Ask Yoopers to name the prettiest waterfall in Michigan and a surprising number will skip right past mighty Tahquamenon and say Bond Falls, the hundred-foot-wide curtain of water tumbling through the woods near Paulding. Every photo of it looks perfect. Spring, August, deep winter, it never seems to shrink. Here is the part almost nobody notices: that postcard flow is no accident. A power company keeps the tap on.

The wide cascades of Bond Falls in Michigan's western Upper Peninsula
The falls drop about 50 feet in total over a belt of ancient fractured rock. Photo: Chris857 / Wikimedia Commons (CC BY-SA 4.0).

The falls themselves

Bond Falls sits on the middle branch of the Ontonagon River in the far western U.P., a few miles east of Paulding off US-45. The river pours over a thick belt of ancient fractured rock, splitting into dozens of small cascades that stack up into a total drop of about 50 feet across a face more than 100 feet wide.

It is the shape that gets people. Instead of one violent plunge, Bond Falls comes down like a tiered wedding cake of white water, which is why photographers treat it like a pilgrimage site and why the Tahquamenon versus Bond argument never dies at U.P. kitchen tables.

The secret is upstream

Just above the falls sits the Bond Falls Flowage, a big reservoir held back by a hydroelectric dam run by the Upper Peninsula Power Company. Flowage, by the way, is simply Yooper for reservoir. The dam stores water that gets sent through the hills to a powerhouse, and the company deliberately maintains a steady release over the falls for scenic reasons.

That is why Bond Falls still roars in late August when half the U.P.’s waterfalls have thinned to a dribble. The falls themselves are completely natural rock. The reliable, always-photogenic flow is managed, right down to low concrete guides at the brink that steer the river over the main face. From the flowage, the river drops a total of 875 feet on its way to Lake Superior, and Bond Falls is the first big step down the staircase, with Agate Falls waiting a few miles north.

Bond Falls seen from the accessible boardwalk below the falls
The 600-foot boardwalk below the falls puts the whole curtain of water in front of you. Photo: Chris857 / Wikimedia Commons (CC BY-SA 4.0).

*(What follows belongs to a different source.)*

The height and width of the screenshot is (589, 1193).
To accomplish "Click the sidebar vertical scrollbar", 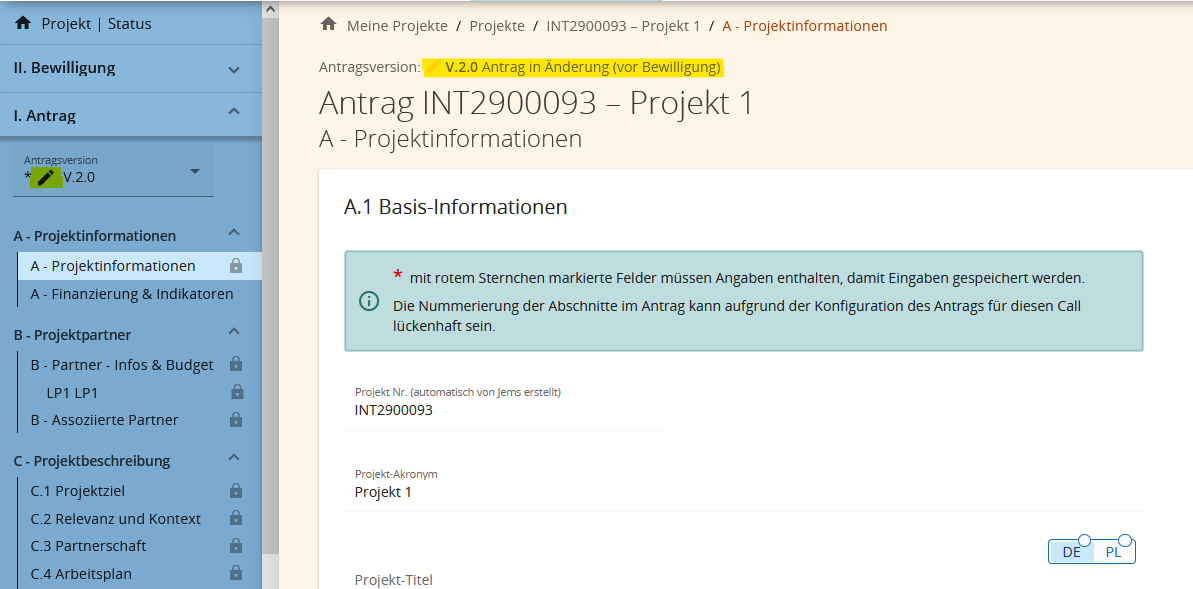I will (270, 300).
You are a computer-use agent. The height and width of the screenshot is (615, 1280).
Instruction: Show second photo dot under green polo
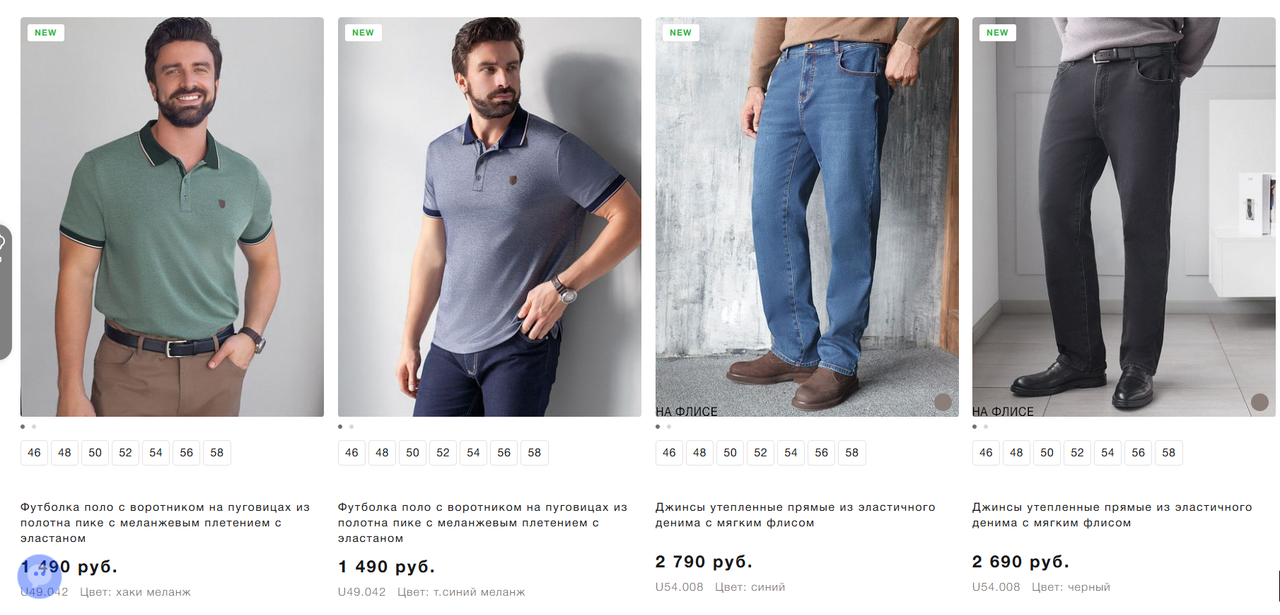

The easiest great waterfall in the U.P.

Bond Falls might also be the most accessible world-class waterfall in the state. From the main lot, a short paved path leads to a 600-foot boardwalk that crosses the river right below the base, with six viewing platforms and a wheelchair-accessible main deck. You are not squinting at it from a distant overlook. The whole curtain of water is right there in front of you.

It is a Michigan State Scenic Site, so the main lot needs a Recreation Passport, while free roadside parking near the Bond Falls Outpost at the top of the falls works if you do not mind the stairs. Vehicle access runs roughly mid-May through mid-October, but the trail stays open year-round, and the frozen falls in deep winter are worth the walk. Bring a picnic, and if you are making a day of it, the Paulding Mystery Light is just up US-45 and the Porcupine Mountains are about an hour away.

Some places earn their beauty honestly, and some get a little help. Bond Falls, it turns out, is both: an ancient staircase of rock, with a power company quietly making sure the show never stops.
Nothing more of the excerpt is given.